> [Exercise aim]
Word for word, copy the listing below and leave out its images.

> [Study material]
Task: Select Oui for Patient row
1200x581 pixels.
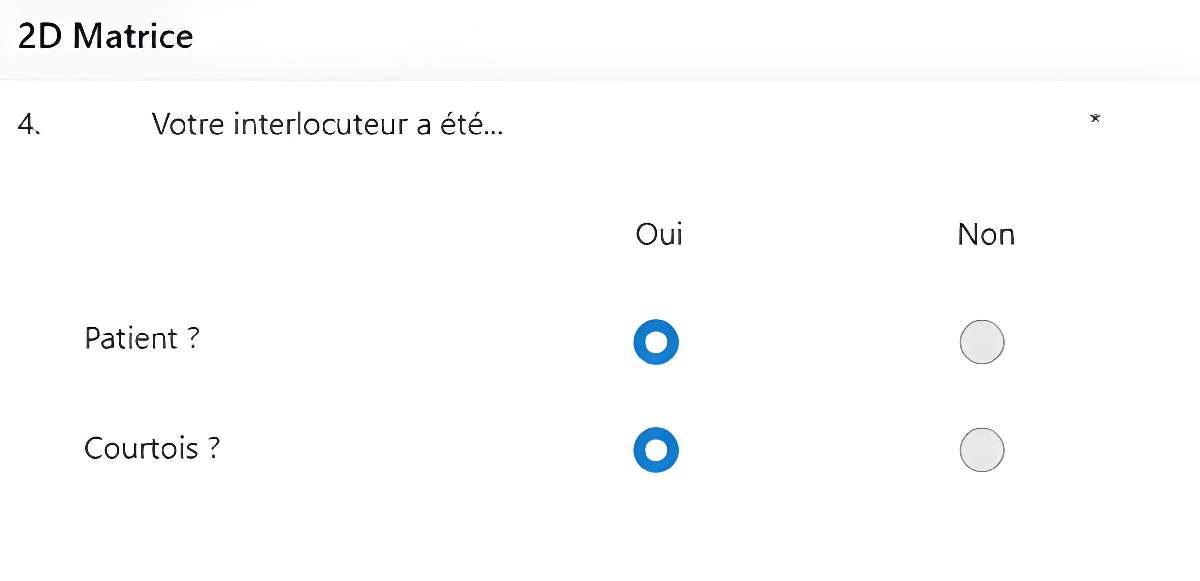Action: [656, 342]
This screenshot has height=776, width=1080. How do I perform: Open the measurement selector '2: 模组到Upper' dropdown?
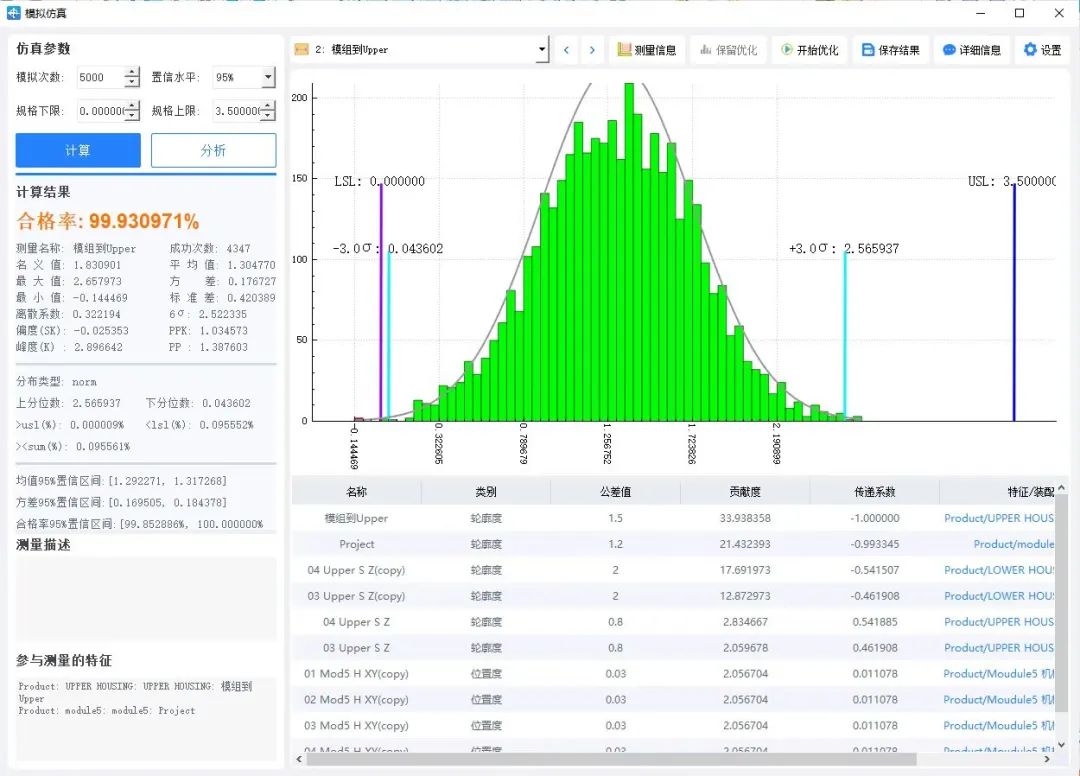[542, 49]
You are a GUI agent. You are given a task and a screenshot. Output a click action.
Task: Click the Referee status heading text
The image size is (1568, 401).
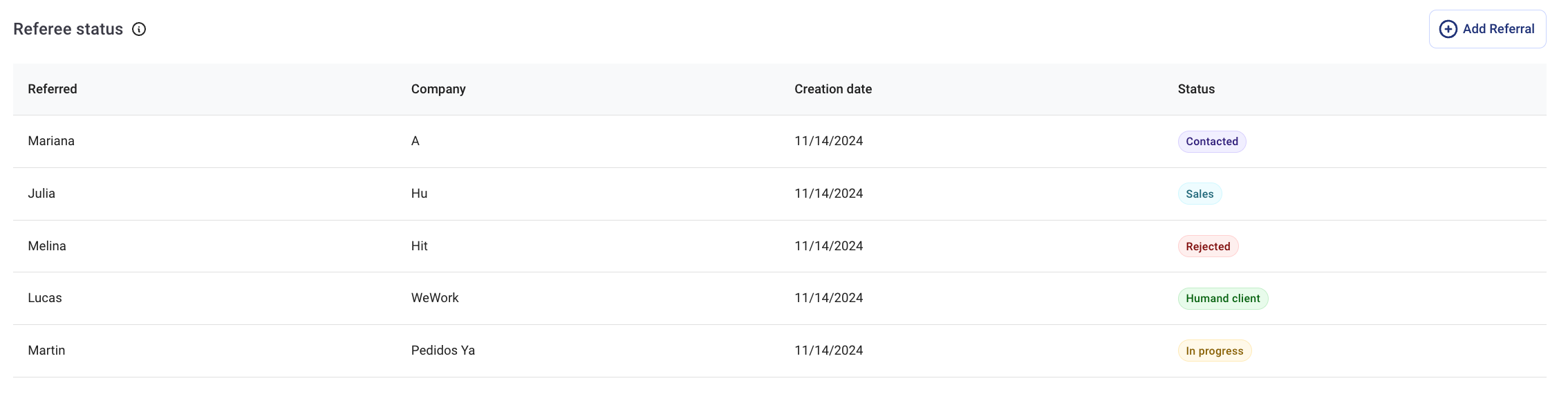point(68,29)
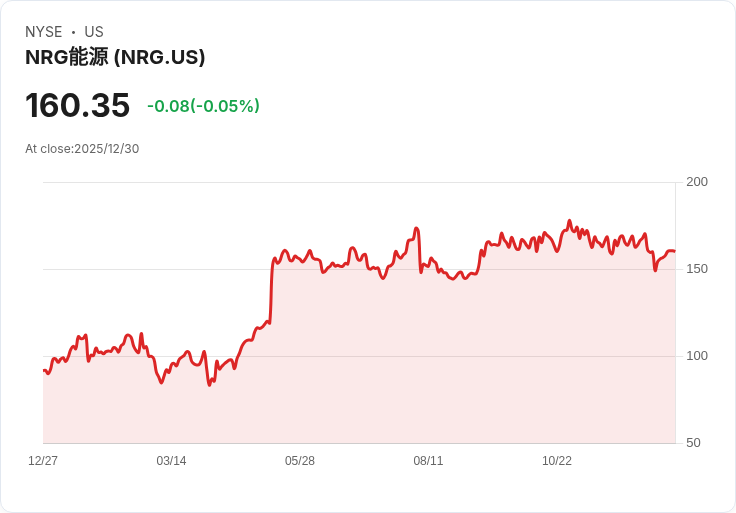The height and width of the screenshot is (513, 736).
Task: Select the 10/22 date on x-axis
Action: [x=557, y=461]
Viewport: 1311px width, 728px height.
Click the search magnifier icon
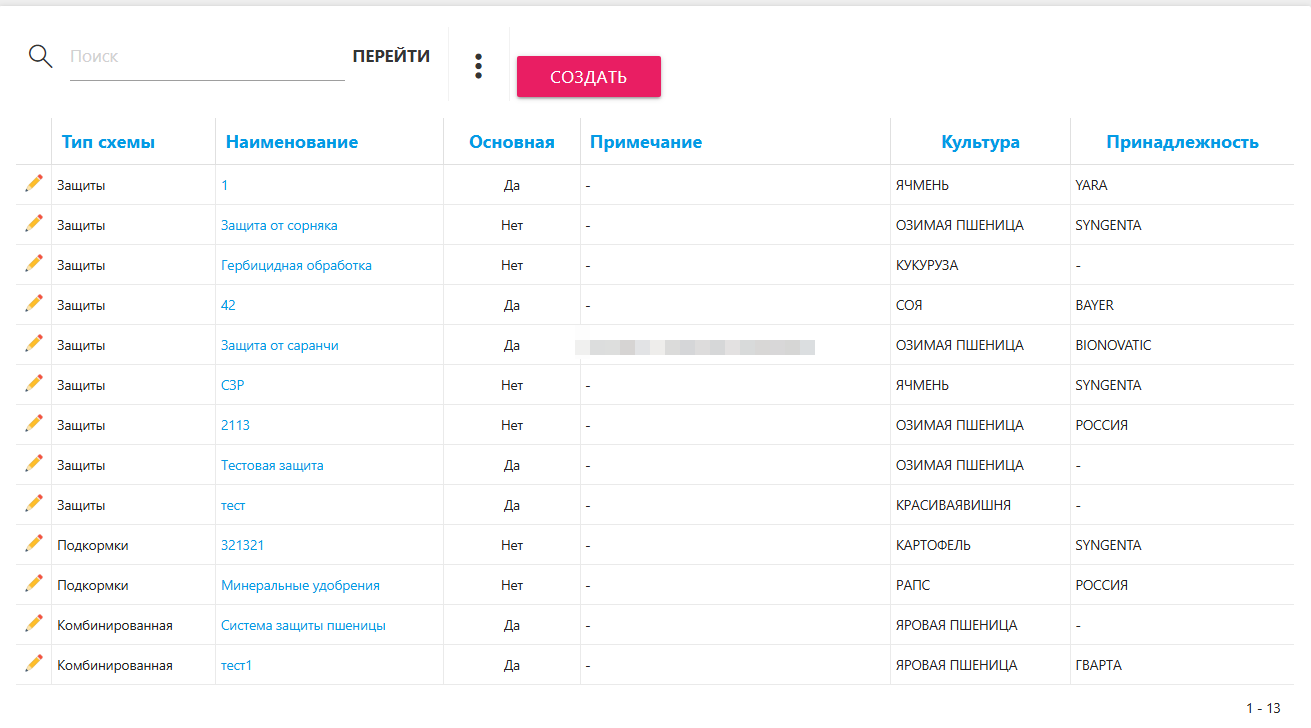(x=40, y=56)
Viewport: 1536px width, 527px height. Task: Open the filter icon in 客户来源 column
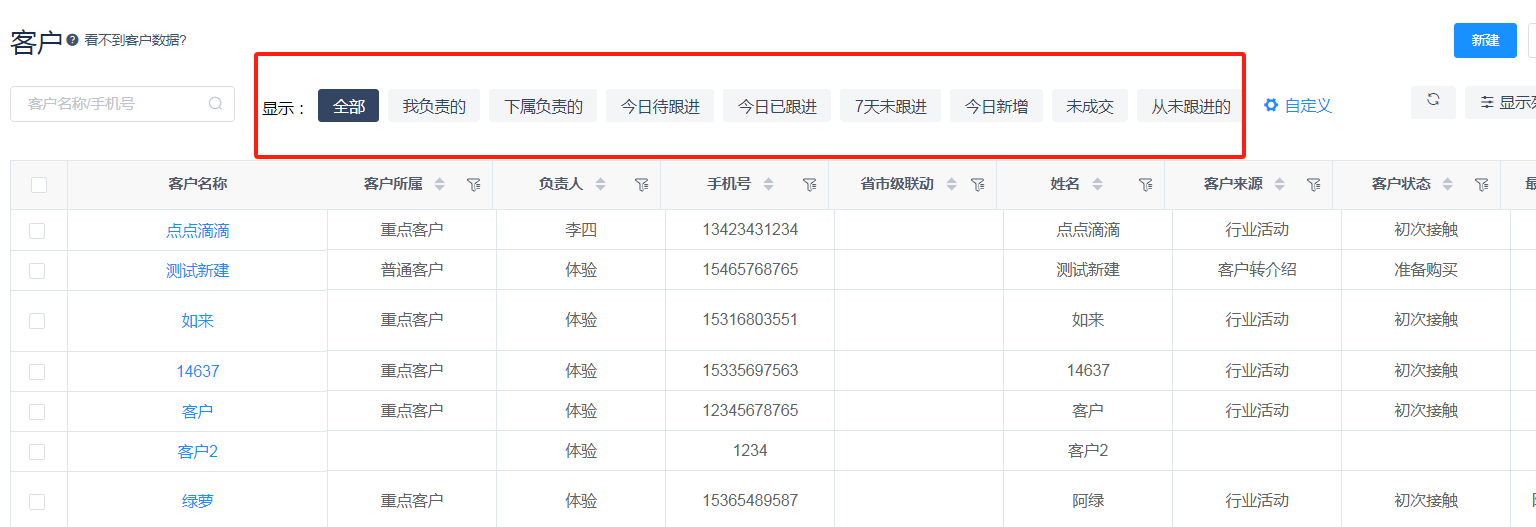(x=1314, y=184)
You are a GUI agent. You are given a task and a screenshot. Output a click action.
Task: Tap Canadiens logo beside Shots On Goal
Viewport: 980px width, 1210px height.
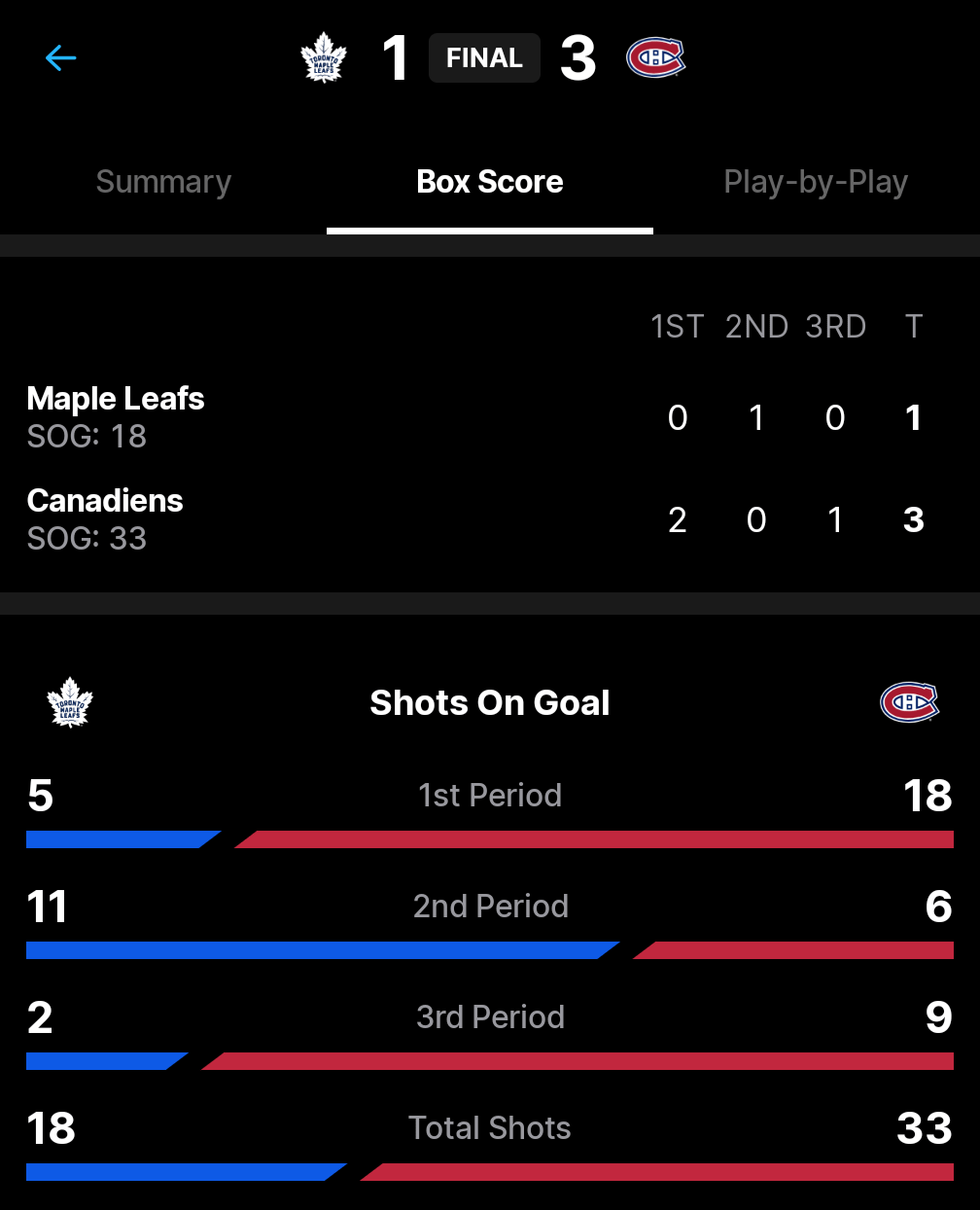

> [Answer below]
Task: Select Oui for Patient row
1200x581 pixels.
Action: [656, 342]
This screenshot has height=776, width=1080. How do I perform: Open the measurement selector '2: 模组到Upper' dropdown?
[542, 49]
You are a GUI agent. You are given a task and a screenshot. Output a click action.
Task: Click the Referee status heading text
The image size is (1568, 401).
point(68,29)
The height and width of the screenshot is (513, 736).
Task: Select the 10/22 date on x-axis
Action: [x=557, y=461]
Viewport: 1311px width, 728px height.
Click the search magnifier icon
(x=40, y=56)
Viewport: 1536px width, 527px height. Task: Open the filter icon in 客户来源 column
(x=1314, y=184)
You are a GUI agent. You are given a task and a screenshot. Output a click action.
Task: Tap Canadiens logo beside Shots On Goal
Viewport: 980px width, 1210px height.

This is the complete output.